Miles v. Roberts

34 N.H. 245 | N.H. | 1856

Bell, J.

The language used by the witness, Cate, is colloquial, and is to be understood by us as it would be if used in common conversation; and so understood, it imports that the parties said, as he understood them, that Miles held a note against Roberts, payable in grain, and then due; and that Roberts had sent for Miles to come and receive the grain, which Roberts said was now ready for him. So understood, the evidence was free from objection. It was, however, merely introductory. The facts thus stated did not appear to be in any way in controversy, and the really material parts of the evidence are stated distinctly and directly.

It was competent for the parties, at any time before the contract was broken, to change the place of delivery, if one was agreed upon by a subsequent agreement. It cannot be necessary to cite authorities to such a point. See Rhoades v. Parker, 10 N. H. 83; Flagg v. Dryden, 7 Pick. 52.

We therefore understand the objection taken in the case to rest on the principle that parol evidence cannot be introduced to vary the construction of a written instrument, which is also too familiar to need any reference. The question then was, whether the evidence as to this point was to be regarded as interpolating *253a new place of payment in the note, as a part of the original agreement, or merely as evidence of a new agreement and understanding as to the place of delivery of the grain, to which they had then come. And the evidence strikes us as proving that the contract, being deficient in apparent distinctness as to the place of delivery, it then became a subject of discussion, how the contract was to be performed in this respect; and the parties, upon the subject being referred to, agreed in their idea of the contract, that it required the delivery to be made at Roberts’ house. Now it was immaterial what was the legal construction of the terms used, since the parties then agreed the contract was to be performed at Roberts’ house. The parol agreement to which the parties then came was sufficient to change the contract expressed in or inferable from the note, which, though in writing, was at most a parol contract. The language used by the witness is indefinite as to the time referred to by the parties. It admits of being understood as referring to the original understanding of the parties when the note was given, though that does not seem to us either natural or probable. There was no occasion to refer to any time past. But if they did refer to their original understanding, the whole evidence shows that it was also their understanding at the time of speaking. Their conduct cannot be explained upon any other idea. Their admission as to them present understanding cannot be rendered incompetent by the reference to the idea they originally had.

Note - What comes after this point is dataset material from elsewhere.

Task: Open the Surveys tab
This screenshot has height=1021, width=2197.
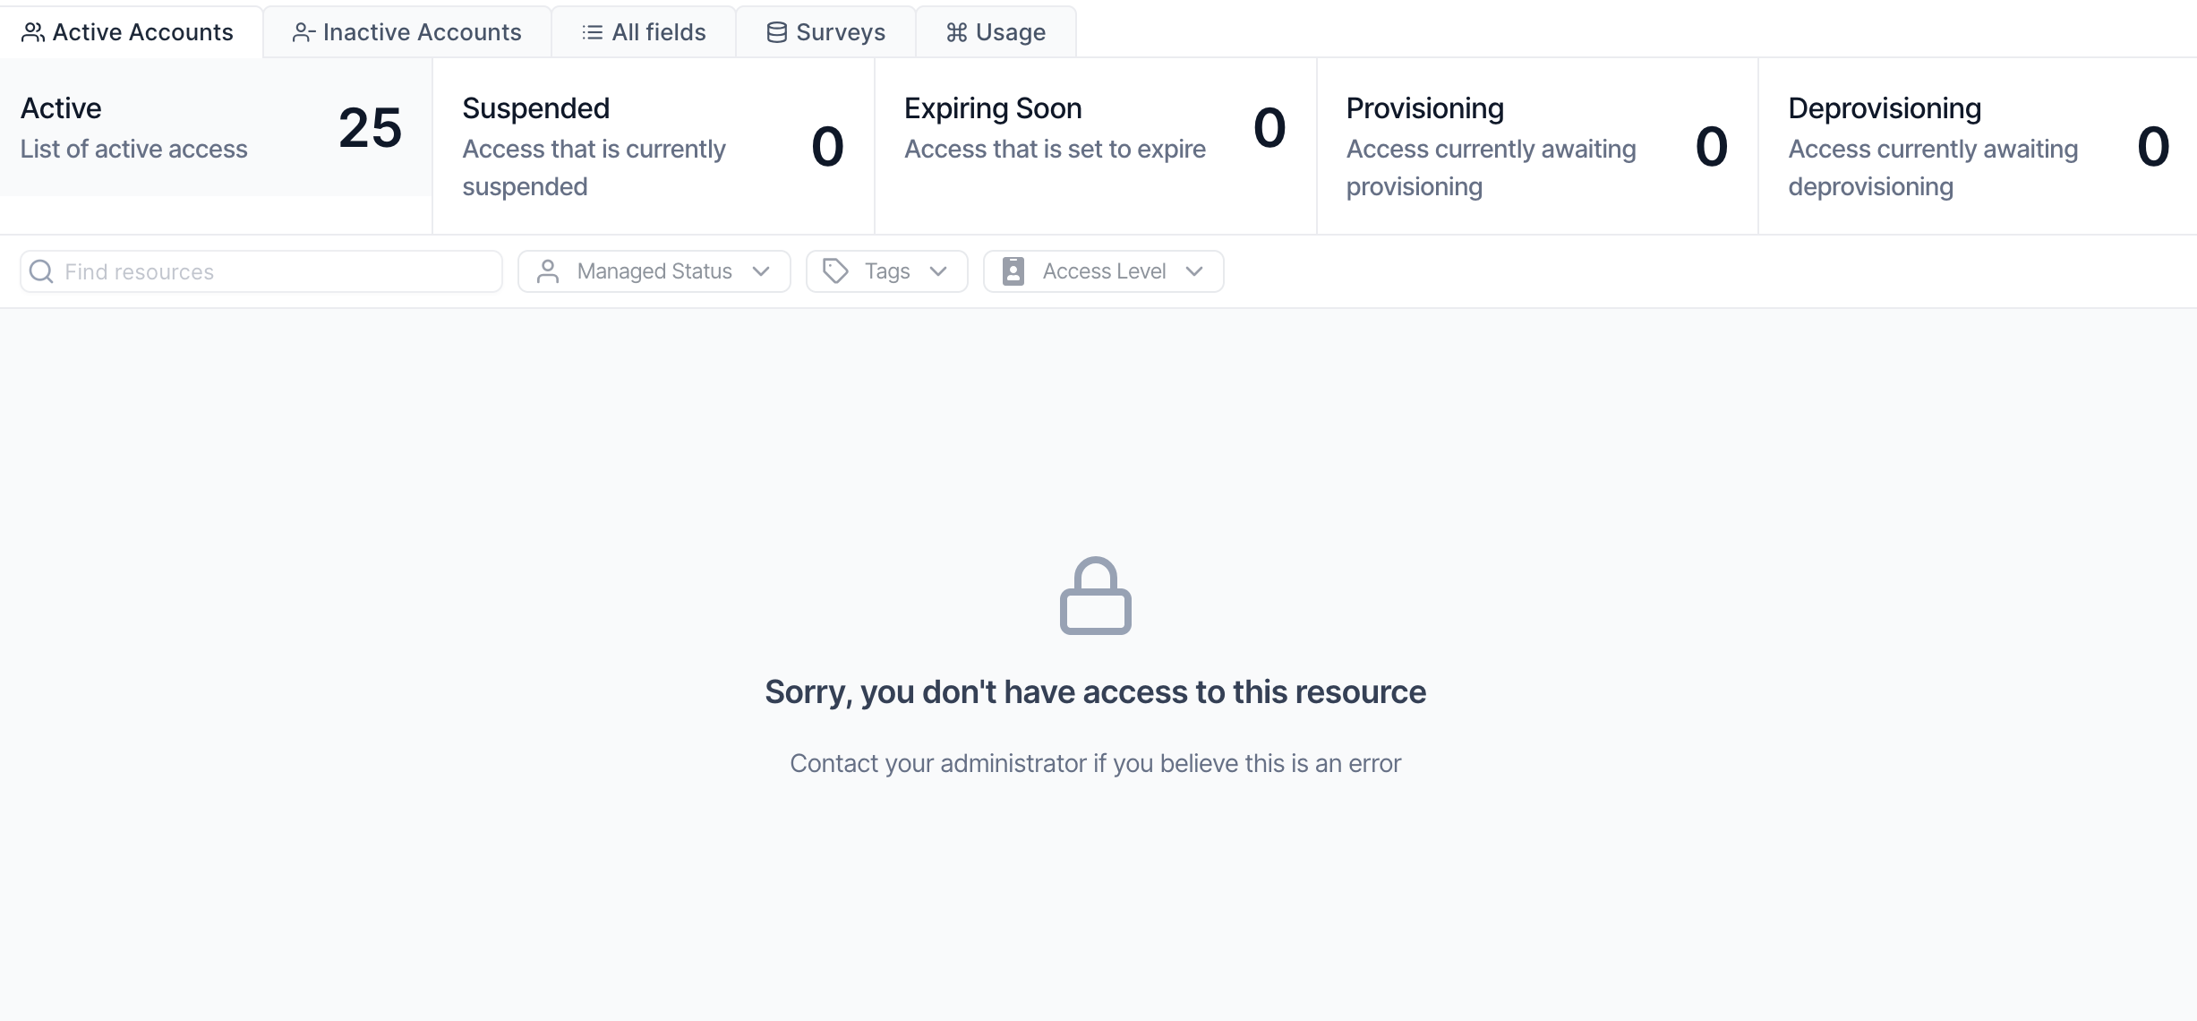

The principles which govern the construction of contracts for the delivery of specific articles are in general well settled, while their application to particular cases is often attended with difficulty.

The contract is to be considered in connexion with all its attendant circumstances, and the place of delivery is to be inferred from the nature of the contract, and of the articles to be delivered; from the situation of the parties, and from any other circumstances from which the court may reasonably infer the intention of the parties. Whatever may be thus reasonably inferred is regarded as if it was expressed in the contract itself.

*254Upon this principle it has been held in New-Yoi’k and other States, that in case of a contract by a merchant to deliver goods; Lobdell v. Hopkins, 5 Cowen 518; or by a mechanic for his wares, Ib.; Rice v. Churchill, 2 Denio 145; Craft v. Hurtz, 11 Miss. 109; Jacoby v. Schwartzwelder, 1 Bibb 430; Mountjoy v. Adair, 1 Smith 196; Goodwin v. Holbrook, 4 Wendell 380; Wilmarth v. Patton, 2 Bibb 280. Or by a farmer to pay in produce; Lobdell v. Hopkins, 5 Cowen 518; Lafarge v. Rickart, 5 Wendell 187; M’Killip v. M’Killip, 8 Barb. 552. They are to be presumed to be performed at their places of business, their shops, factories, or farms.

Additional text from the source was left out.